■ Exercise requirements:
Scan the records below and copy every line that contains the string "agent".
BEGIN Given data
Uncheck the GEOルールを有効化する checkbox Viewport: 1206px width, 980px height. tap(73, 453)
END Given data
BEGIN Given data
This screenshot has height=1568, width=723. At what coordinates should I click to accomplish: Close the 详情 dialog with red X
END Given data
BEGIN Given data
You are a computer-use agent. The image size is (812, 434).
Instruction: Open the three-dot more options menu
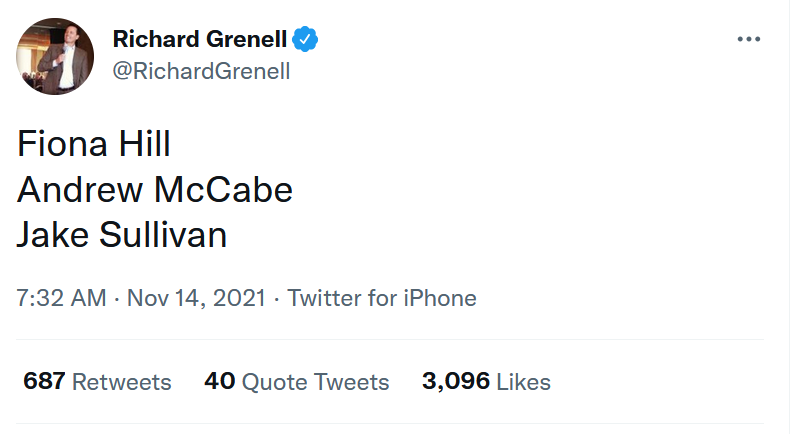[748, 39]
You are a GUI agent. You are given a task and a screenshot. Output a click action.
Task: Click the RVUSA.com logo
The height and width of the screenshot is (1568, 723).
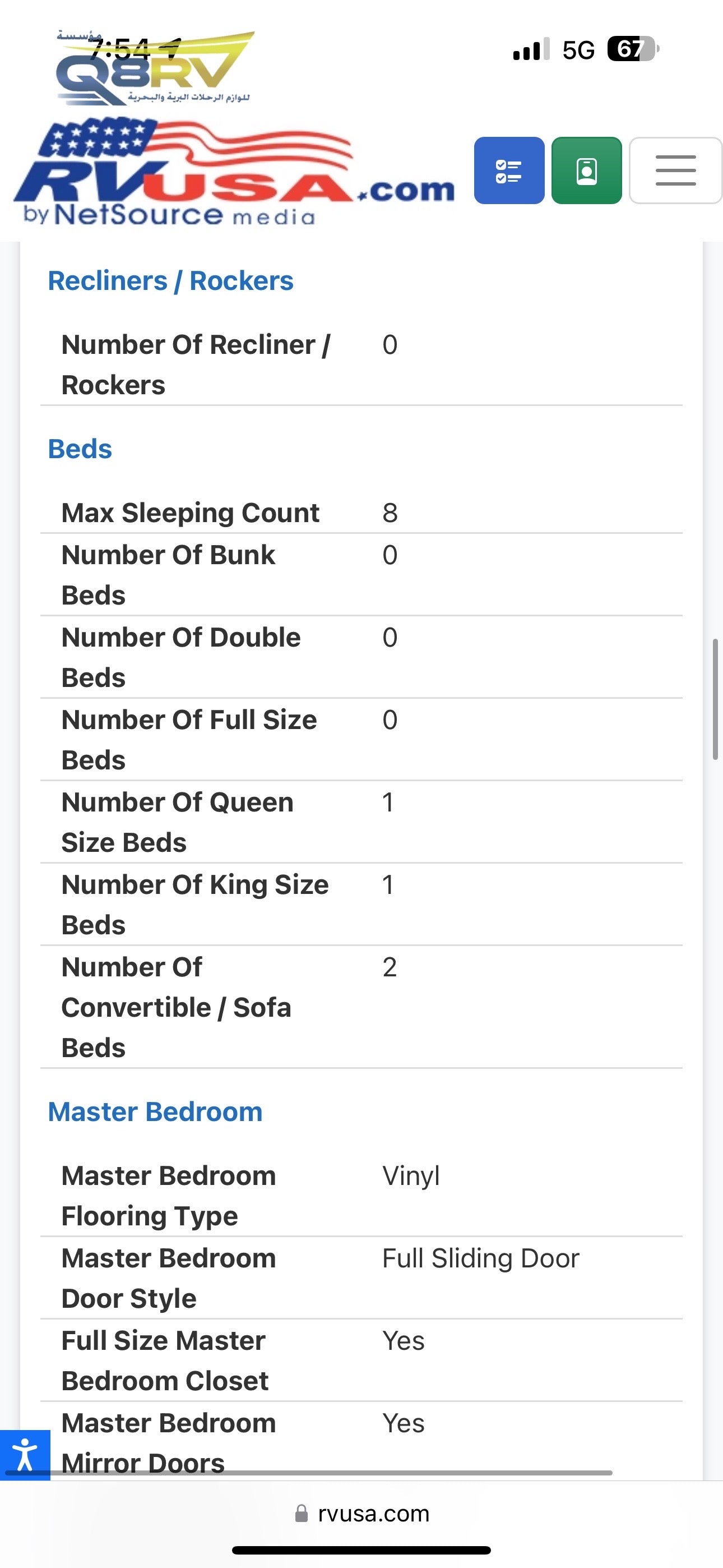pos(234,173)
END Given data
■ Solution:
You are a computer-use agent. The image size is (812, 434).
You are a GUI agent. You are given a task and a screenshot. Output a click action.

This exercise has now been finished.